Plan

Over the next three weeks, we have many tasks we must accomplish. Three of the biggest tasks are: 1. Finding which data is the most significant in determining high quality teams, 2. Finding a way to correctly weight stats based on their importance to winning basketball games and to create an algorithm to predict winners in future teams, and 3. comparing the teams based on our algorithm to decide game results and finding the correct amount of randomness to instill into the algorithm to make the tournament predictor more realistic .
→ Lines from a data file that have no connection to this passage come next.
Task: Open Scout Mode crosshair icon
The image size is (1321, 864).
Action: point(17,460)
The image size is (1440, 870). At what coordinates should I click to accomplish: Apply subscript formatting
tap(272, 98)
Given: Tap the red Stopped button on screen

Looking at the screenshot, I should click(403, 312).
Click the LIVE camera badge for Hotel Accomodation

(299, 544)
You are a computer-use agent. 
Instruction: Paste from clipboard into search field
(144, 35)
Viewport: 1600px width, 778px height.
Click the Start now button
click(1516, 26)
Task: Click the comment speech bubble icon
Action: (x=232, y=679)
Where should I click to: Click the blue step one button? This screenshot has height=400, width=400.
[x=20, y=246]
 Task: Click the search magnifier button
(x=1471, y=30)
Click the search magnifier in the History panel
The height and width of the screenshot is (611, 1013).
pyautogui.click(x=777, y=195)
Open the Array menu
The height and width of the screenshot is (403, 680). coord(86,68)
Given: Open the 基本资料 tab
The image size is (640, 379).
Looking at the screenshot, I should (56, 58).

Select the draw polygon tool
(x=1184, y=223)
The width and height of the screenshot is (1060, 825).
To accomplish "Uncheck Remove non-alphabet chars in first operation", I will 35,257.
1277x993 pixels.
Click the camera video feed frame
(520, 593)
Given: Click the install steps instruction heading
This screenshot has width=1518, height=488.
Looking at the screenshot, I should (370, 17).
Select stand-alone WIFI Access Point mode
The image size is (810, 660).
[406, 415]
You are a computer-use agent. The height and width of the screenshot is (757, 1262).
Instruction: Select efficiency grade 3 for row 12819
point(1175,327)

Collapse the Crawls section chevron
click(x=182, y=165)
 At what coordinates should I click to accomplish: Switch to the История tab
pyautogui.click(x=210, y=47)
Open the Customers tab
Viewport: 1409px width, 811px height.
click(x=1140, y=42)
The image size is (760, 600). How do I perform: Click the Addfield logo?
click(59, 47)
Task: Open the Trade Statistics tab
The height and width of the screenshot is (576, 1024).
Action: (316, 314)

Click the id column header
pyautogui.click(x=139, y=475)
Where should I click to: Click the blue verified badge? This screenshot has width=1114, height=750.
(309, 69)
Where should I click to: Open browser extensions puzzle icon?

1. Finding Significant Data

In this task, we plan to use some statistical analysis to evaluate how useful particular stats are towards determining the outcome of games of prior year tournaments. For example, we could use logistic regression to determine which stats were highly correlated with winners in a certain round. Using logistic regression, we could run each stat (Free Throw %, Strength of Record, Adjusted Offensive Rating, Net rating, etc.) with the binary outcome of whether a team won in the round of 64 or not and look at each statistic and see if any of them show a high correlation with winning the round of 64 game. Doing this analysis across all rounds and stats, we can then pick out which variables are more significant towards winning in that round, and we will weight those stats more heavily in our algorithm to predict future tournament outcomes.

2. Correctly weighting statistics and algorithm creation

Using our above bullet point on finding significant data, we will have a list of the most impact stats on the outcome of tournament games by round. We can use these findings to correctly weigh the statistics as one way to predict a winner given a certain matchup. Our algorithm will take in these weighted statistics as one parameter to determine a winner, but will also include things such as seed vs. seed history from past years, cosine similarity of statistics with past champions (a preliminary test of this is in the data section), comparing the two teams that are playing each other (most likely by subtracting their statistics from one another) and rewarding teams with big differences in statistically significant stats, and more to be determined methods. One final parameter in algorithm creation will be including a degree of randomness that is inherit in deciding the outcomes of basketball games, which will be written about in length in task (3).

3. Using Algorithm to determine outcome of tournament games while including randomness

While we expect the algorithm to get most of the outcomes right, there is a degree of randomness to each game. For example, last year Virginia as a 1 seed lost in the first round. This had never happened before. There is no way our algorithm would've been able to predict this upset either. That is why we want to add randomness to our algorithm because we understand anything can happen. The challenge is how much randomness do we include in our algorithm to be accurate but also be able to predict some of the major upsets in the tournament. We are thinking of using a random number generator to determine this.